When you reach the line holding "Activate the Rotate tool" in the material below, return that line and each one after it, word for word, with the pictures dropped.

———

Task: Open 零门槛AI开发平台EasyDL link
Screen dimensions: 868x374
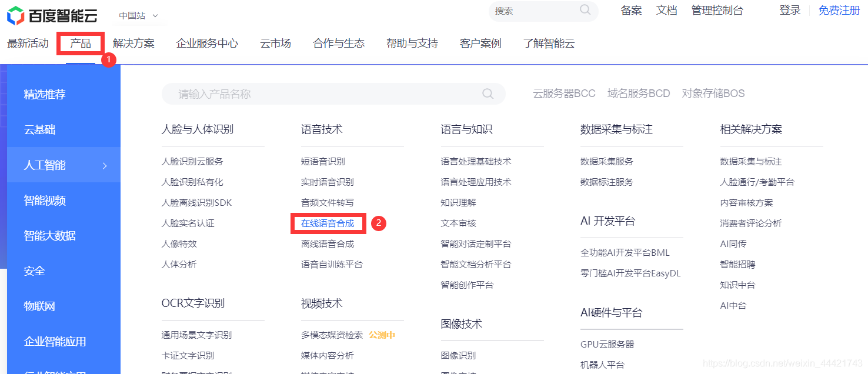Action: (630, 273)
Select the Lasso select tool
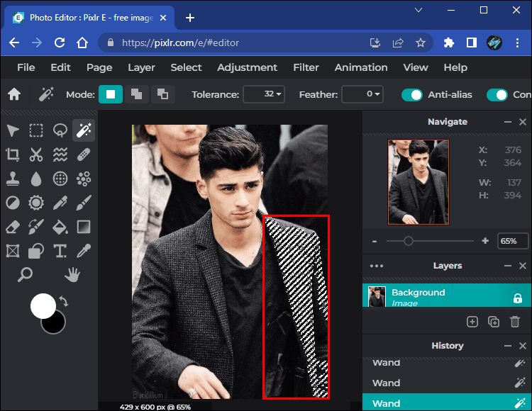Screen dimensions: 532x411 coord(60,130)
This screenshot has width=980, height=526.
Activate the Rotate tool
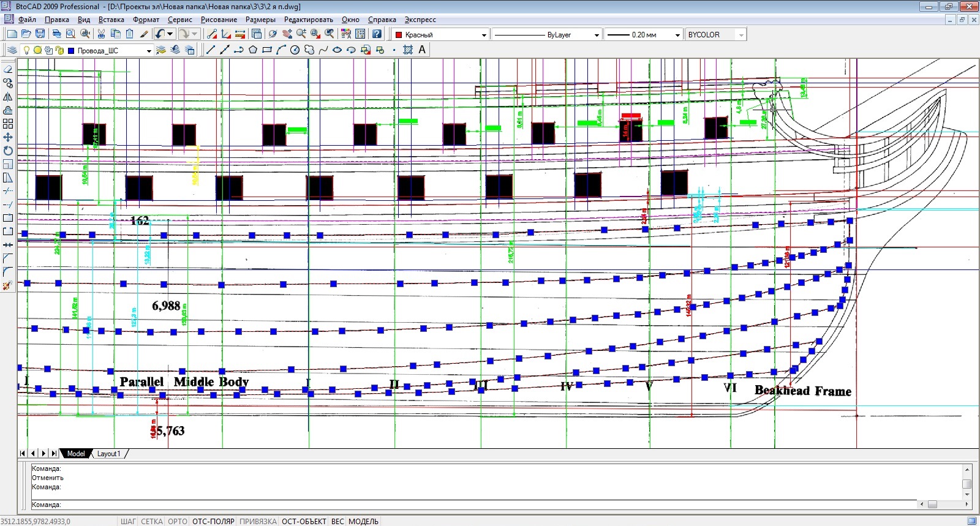click(8, 151)
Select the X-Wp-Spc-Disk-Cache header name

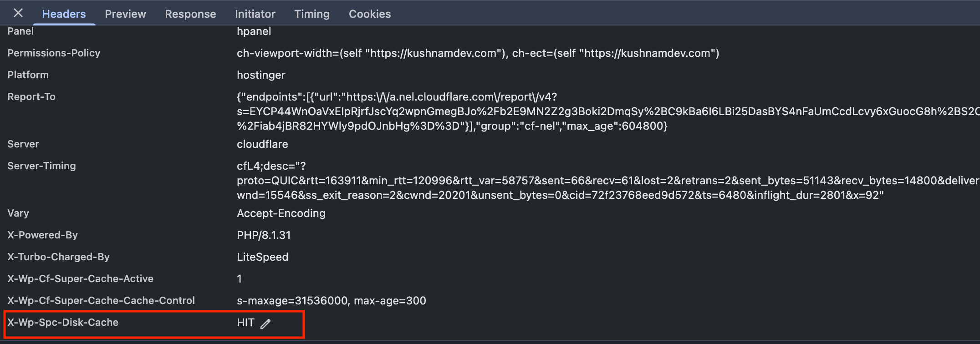(63, 323)
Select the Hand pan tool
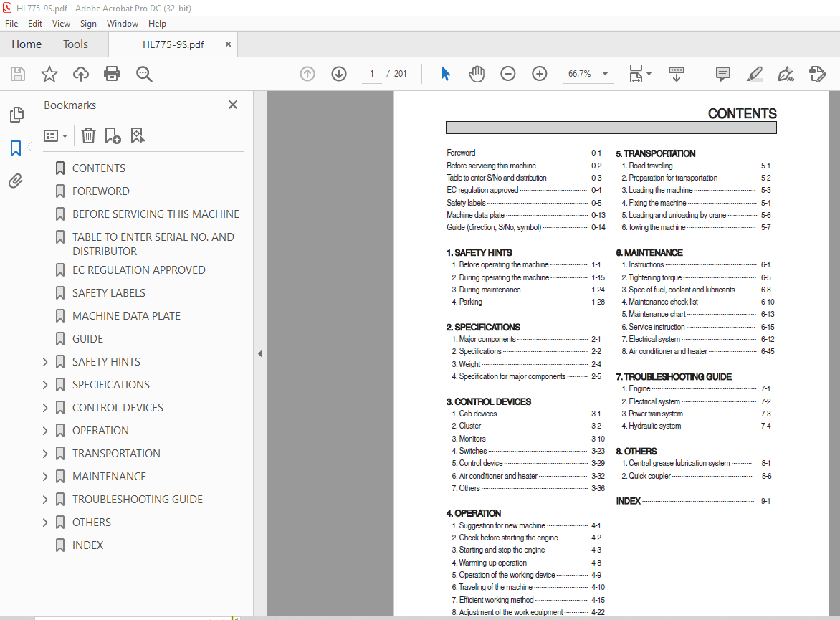 pyautogui.click(x=477, y=74)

———

● Written reply:
Activate the Rotate tool
click(8, 151)
Select the X-Wp-Spc-Disk-Cache header name

(63, 323)
Select the Hand pan tool
 pyautogui.click(x=477, y=74)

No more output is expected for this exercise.